Instituído pela Sociedade de Alimentação Estrela Lisbonense, Lda., o concurso pretendia premiar o clube mais votado pelos consumidores do Iogurte Lisboa com 'uma taça que honrará a sala de troféus de qualquer clube'. António Cruz, um dos sócios da empresa, foi o mentor da ideia: 'O meu pai gostava muito de publicidade e apostava em grandes campanhas. A Taça Simpatia resulta de uma delas', refere a sua filha Elisabete.
Iniciado em Junho de 1965, decorreu durante aproximadamente um ano. A fiscalização esteve a cargo da Associação de Futebol de Lisboa (AFL) e o sistema de votação consistia no preenchimento de uma caderneta com votas que se encontravam nos nos boiões de iogurte e que, quando completas, eram entregues no clube de eleição ou à AFL.
Competidores incorrigíveis, os clubes moveram esforços para vencer: 'Havia autênticas brigadas de miúdos, e graúdos, benfiquistas que rondavam os restaurantes e os cafés, sobretudo na zona da antiga secretaria do Benfica, para arrebanhar os votos que ficavam nas mesas. É que, por vezes, as pessoas comiam os iogurtes e nem ligavam ao passatempo. Os sócios do Benfica aproveitavam'.

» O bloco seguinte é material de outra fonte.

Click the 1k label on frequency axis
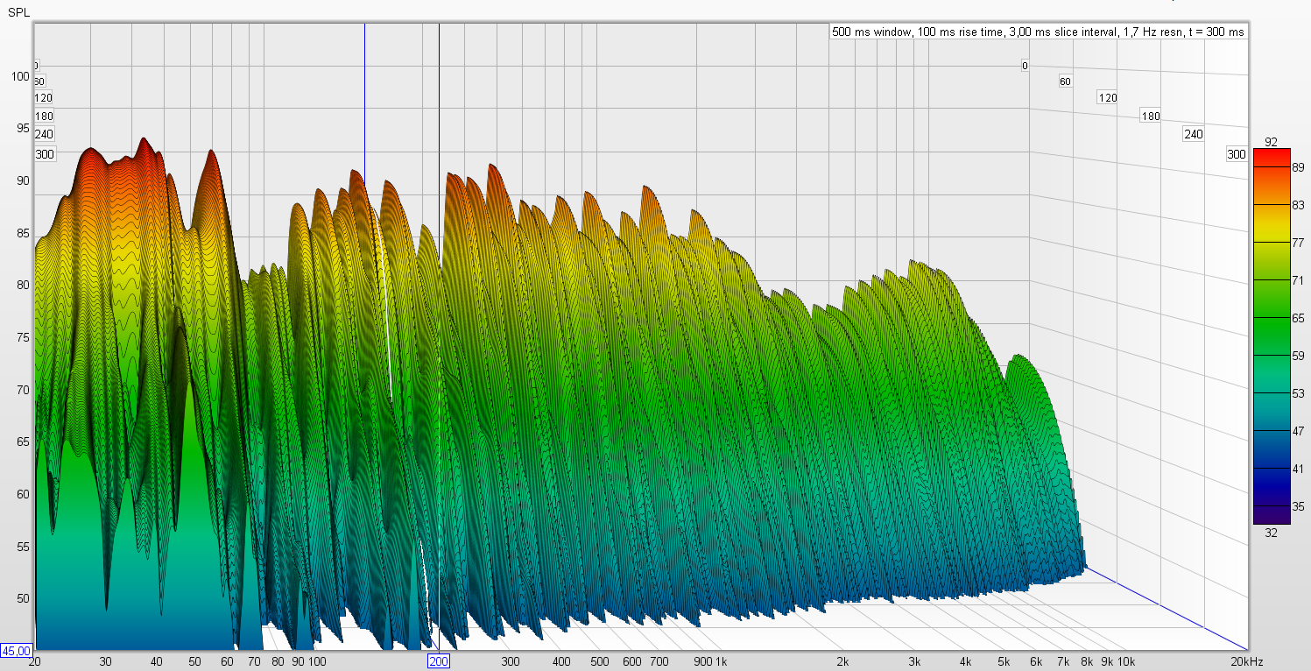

Se a perspectiva da vitória seria já suficiente para aguçar o querer dos 'encarnados', o prémio em questão ainda mais o despoletou. Tratava-se de uma taça profusamente trabalhada em prata, com mais de um metro e meio de altura e um peso superior a trinta quilos, da autoria do renomado ourives Filipe José Bandeira.
Sportinguista assumido, o mentor da ideia chegou a acreditar que seria o seu clube o vencedor. Mas, 'em vésperas de acabar o período de entrega dos votos, apareceu um homem com três ou quatro sacos enormes cheios de cadernetas do Benfica'. E assim, no dia 27 de Novembro de 1966, António Cruz entregou-a, em pleno relvado do Estádio da Luz, ao capitão Mário Coluna.
'A saúde é boa... com «Iogurte Lisboa»' e a do Sport Lisboa e Benfica ficou decerto melhor ao integrar no seu acervo a Taça Simpatia - Iogurte Lisboa. Considerada um ex-libris da colecção, pode ser vista do Museu Benfica - Cosme Damião."